Domestic vascular interventional medical device players should not be underestimated. They have demonstrated strong overall performance in forward-looking pipeline planning, in-depth clinical understanding, and commercialization capabilities.

 

Taking Zhejiang Endovate, which has just listed on the Hong Kong Stock Exchange, as an example, although it is a new-generation player, it has comprehensively deployed in both the neurointerventional and peripheral intervention tracks. In the field of peripheral intervention, it is one of the few companies in China to have a complete layout of overall solutions for peripheral intervention. Its product portfolio covers various peripheral and neurointerventional stents, a full range of peripheral balloons and neuro-specific balloons, vena cava filters, catheter-based access products, and arterial puncture site closure devices, encompassing a full series of arterial and venous products.

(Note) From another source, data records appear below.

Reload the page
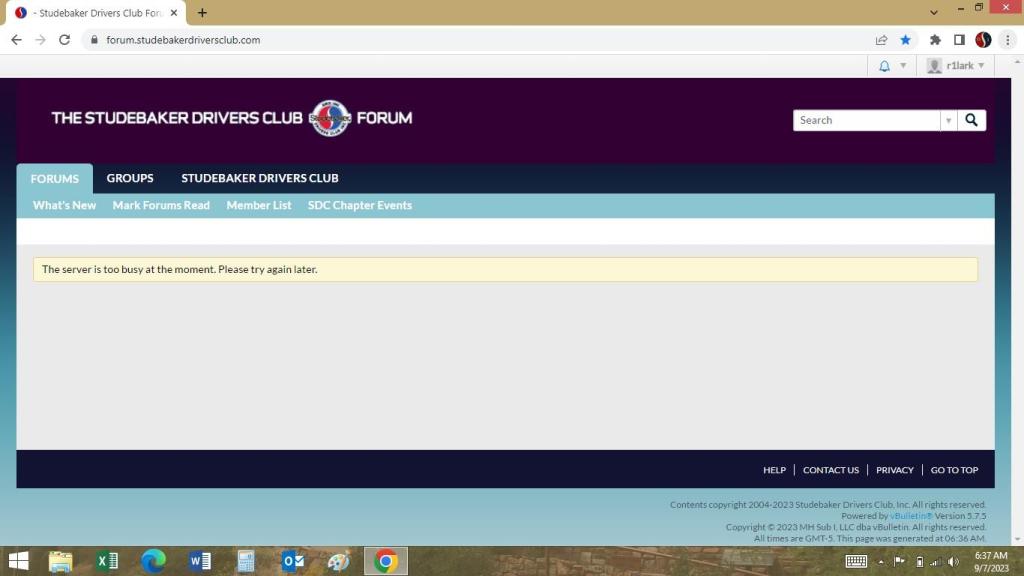The height and width of the screenshot is (576, 1024). pyautogui.click(x=65, y=40)
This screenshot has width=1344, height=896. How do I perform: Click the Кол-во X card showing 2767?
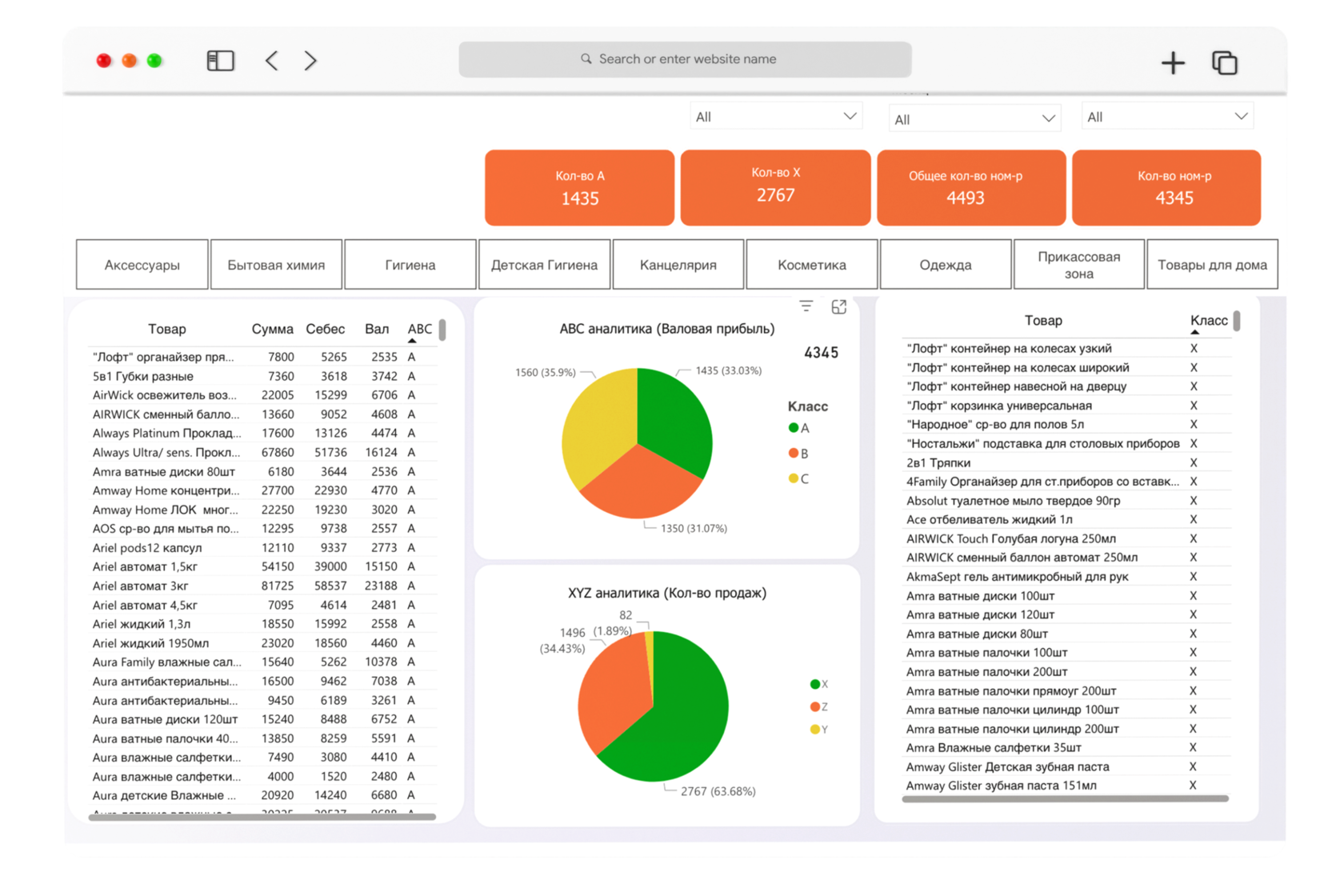(775, 187)
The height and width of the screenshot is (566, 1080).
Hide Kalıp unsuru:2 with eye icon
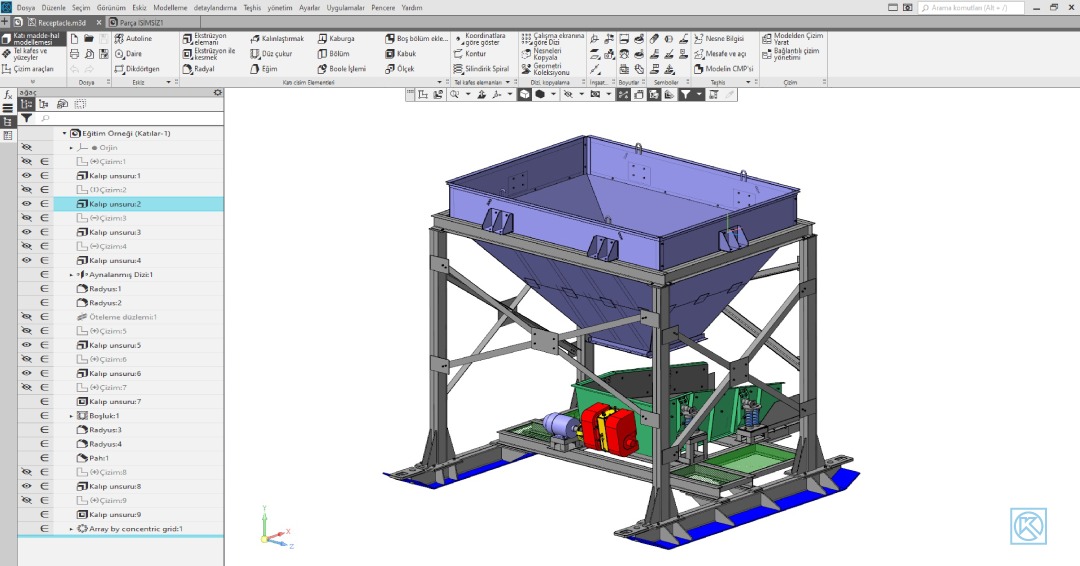coord(26,204)
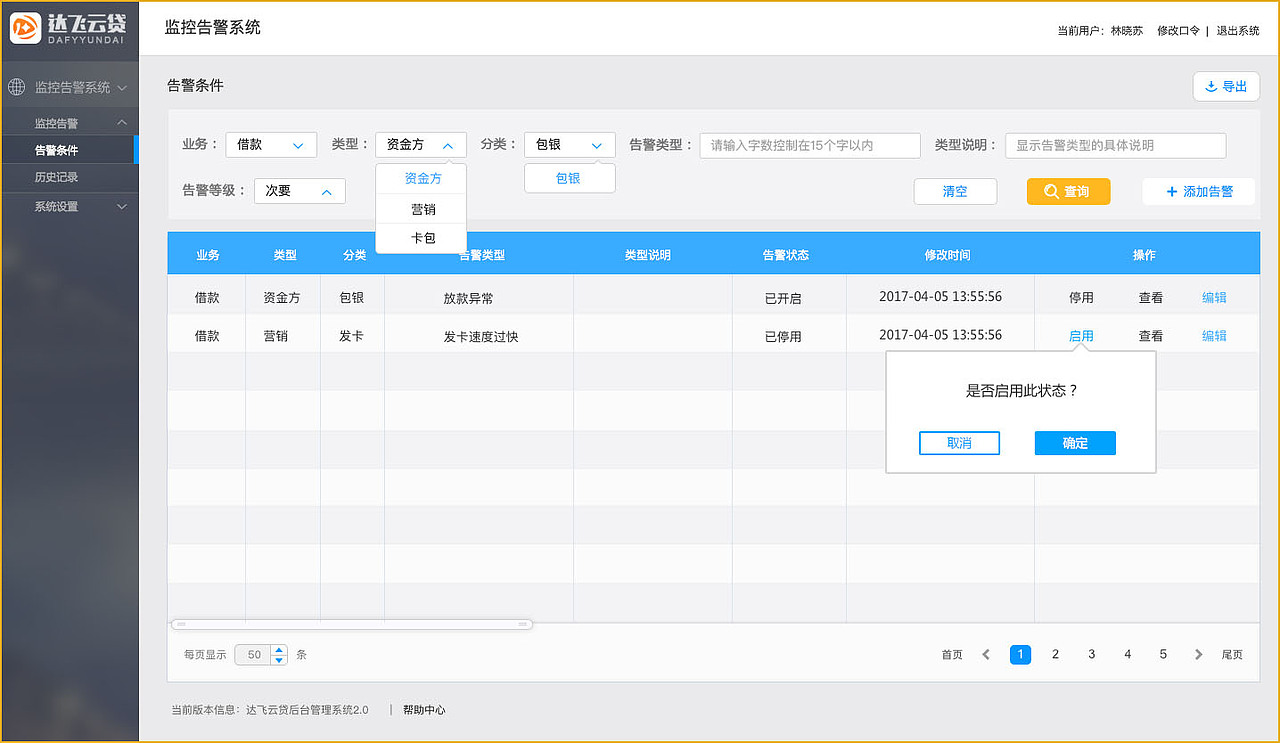
Task: Click the download icon on the 导出 button
Action: click(1212, 86)
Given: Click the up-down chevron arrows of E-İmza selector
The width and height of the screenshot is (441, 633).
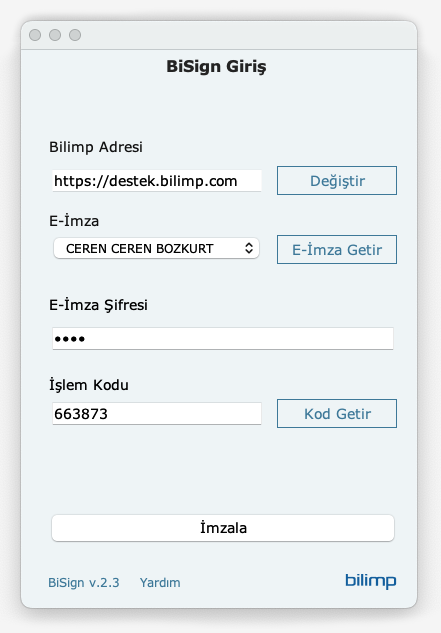Looking at the screenshot, I should click(249, 248).
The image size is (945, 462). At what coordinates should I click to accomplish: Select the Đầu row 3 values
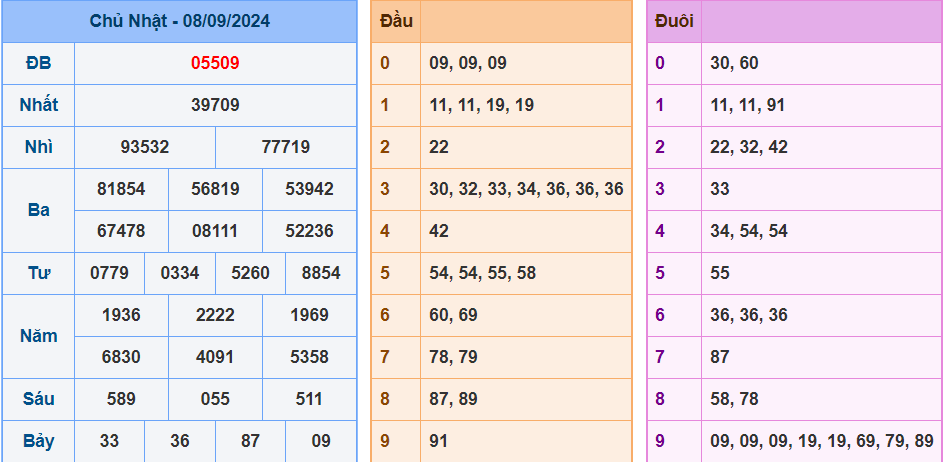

In terms of commercial performance, Zhejiang Endovate has obtained approval for six products in the peripheral vascular intervention field.

 

Undoubtedly, interventional therapy for peripheral vascular disease will remain one of the key themes in medical technology for the foreseeable future. Of course, peripheral interventions present both opportunities and challenges. For domestic companies in this field, distinguishing themselves amidst fierce competition remains a significant and long-term endeavor.